Veterans of all generations can recall that day and the raw emotions of anger and grief that came with the realization we had been dealt a terrible blow on our own soil. We sacrificed our time, our bodies, and our futures to ensure that our families and friends could live in a safe and free nation, yet hatred and war still found its way to our homes. From the smoldering ruins in New York, Washington, D.C., and Pennsylvania, Americans were galvanized against a common foe and united with a renewed sense of patriotism.
As when America was attacked by Imperial Japanese forces at Peal Harbor, the destruction of the World Trade Center impacted each and every American, regardless of age, creed or prior military service. A defining moment in American history, we stood strong and resolute in the face of hopelessness and fear. Brave men and women volunteered to take up the call of service and defend their homeland.
America’s military has now been engaged in combat operations continuously for more than a decade. Individuals like Dakota Meyer and Salvatore Giunta showcase the selflessness and bravery of this generation of service members. They fight regardless of political bickering in Washington, D.C.; they serve because they believe in their mission to defend people they have never met. While some may not agree with the wars being fought abroad, much like during the Vietnam War era, men and women continue to lay down their lives to defend the ideas and values that our great nation was founded upon.

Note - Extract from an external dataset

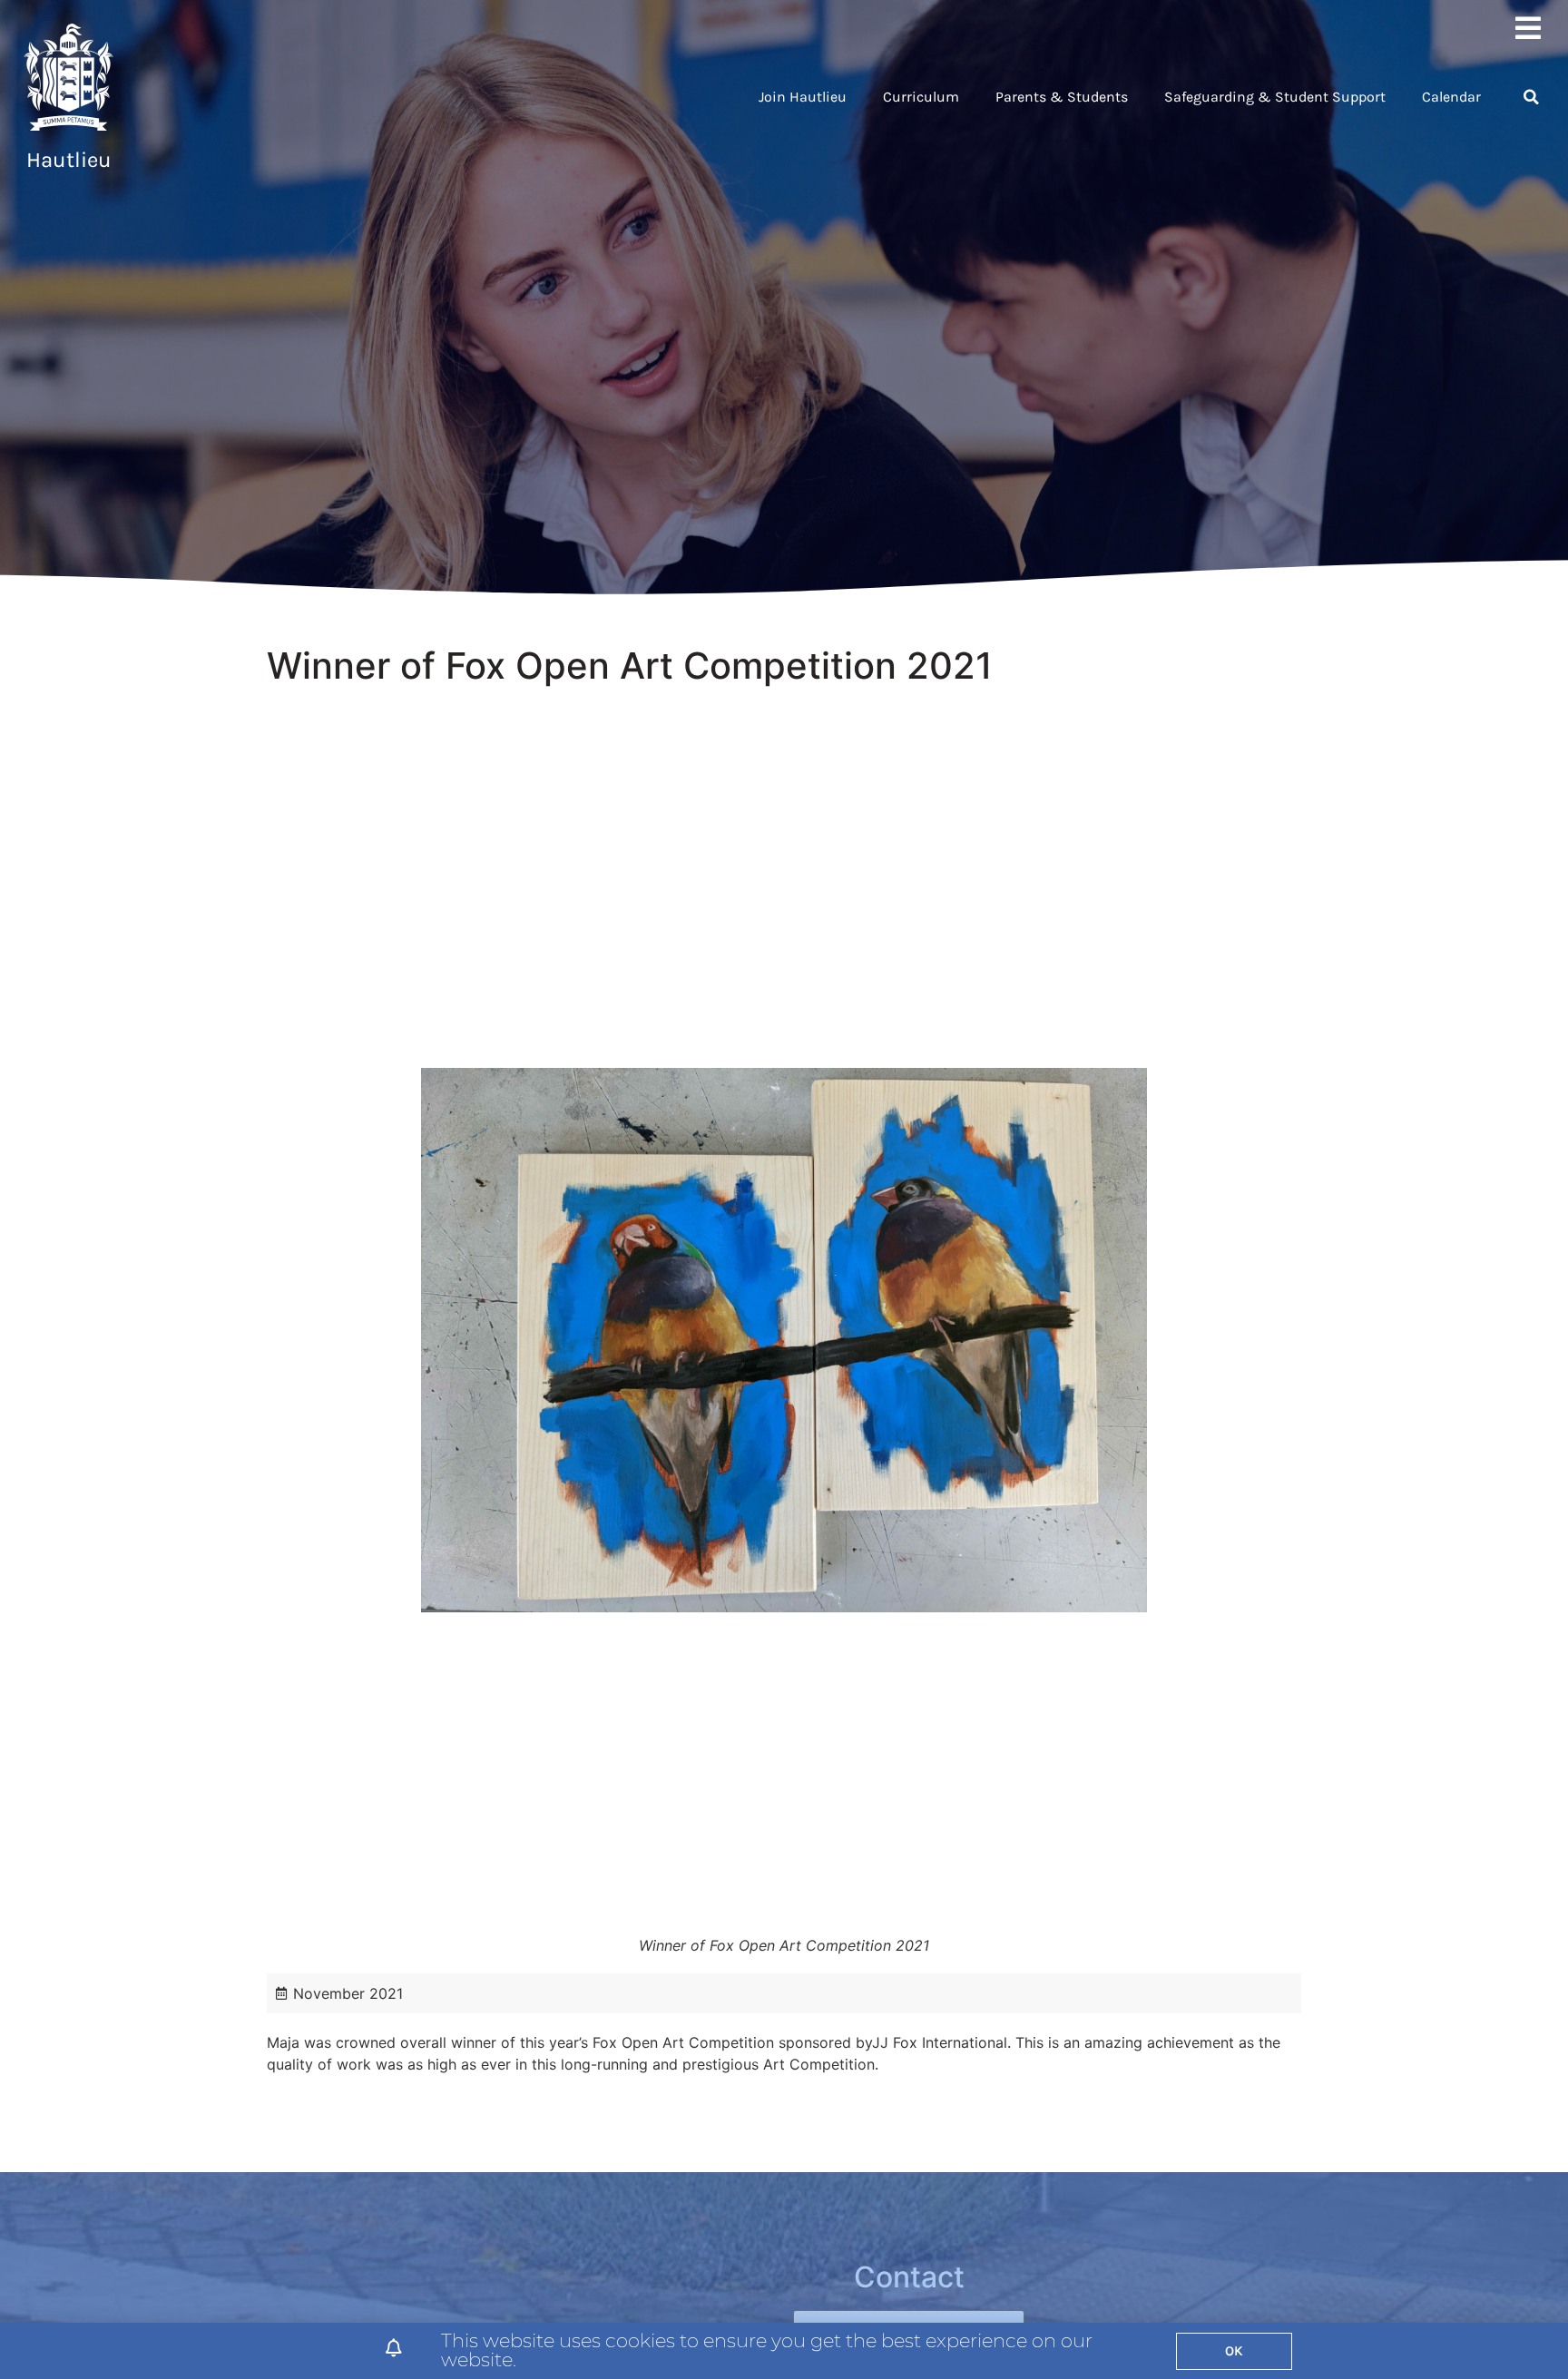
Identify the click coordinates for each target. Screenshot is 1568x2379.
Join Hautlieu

The events of September 11 lead to our military personnel being deployed to the Middle East and other areas of the world, and has also created a generation of military personnel needing care and benefits. In addition to fighting on the battlefield, we are also waging a war against suicide in our active duty and veteran communities. As a Vietnam veteran, I understand the challenges that come with reintegrating into society. Many Vietnam veterans have battled post-traumatic stress disorder and feelings of depression and hopelessness throughout the years. As we connect with younger service members, our mission is to tell these men and women that they are not alone. We want them to know that there is someone else who understands what they have seen and experienced.

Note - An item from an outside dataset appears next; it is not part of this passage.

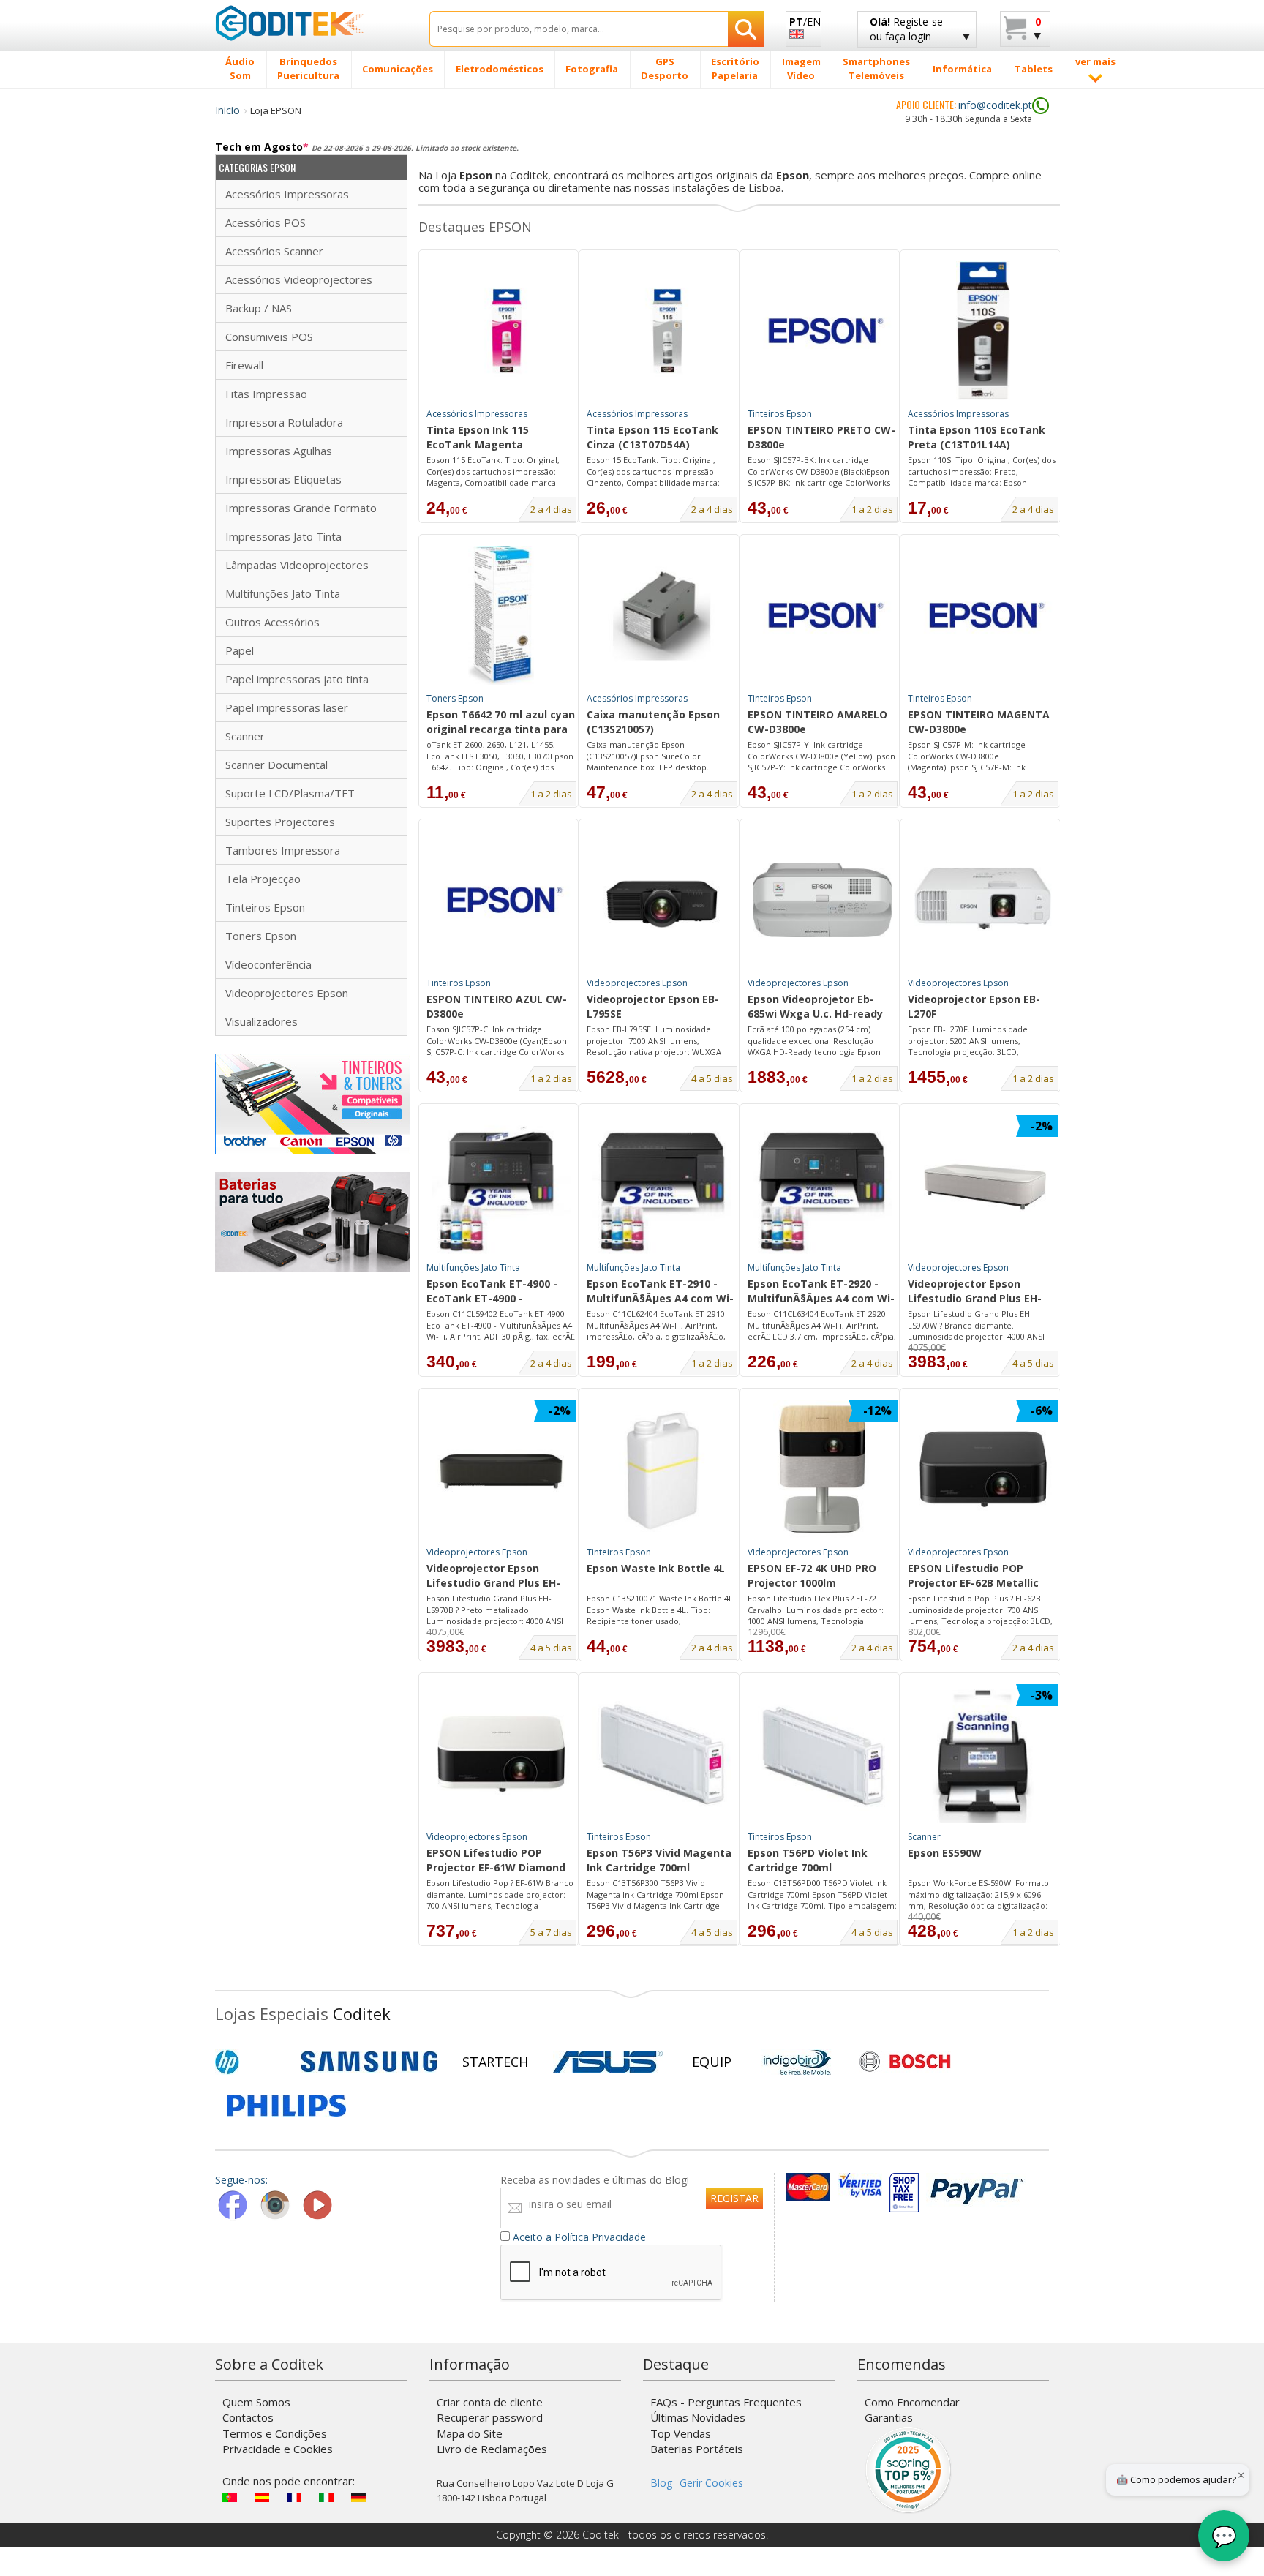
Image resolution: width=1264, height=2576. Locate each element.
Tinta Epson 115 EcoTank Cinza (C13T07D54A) (652, 437)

As we remember the terrible toll of 9/11, we must also thank and honor those service members who continue to carry the fight to those who would do us harm. We must also renew our call to honor America’s sacred covenant to care for our veterans and their families when they return. AMVETS will remain steadfast advocates for this noble cause on Capitol Hill in Washington, D.C., and in communities across the nation. Today, I call on my fellow Americans to join me in renewing our commitment to those who have and continue to serve, and to remain vigilant in our fight against those who threaten our home, our families, and our values as Americans.
AMVETS Past National Commander Gary L. Fry who is an Army veteran who served during the Vietnam War.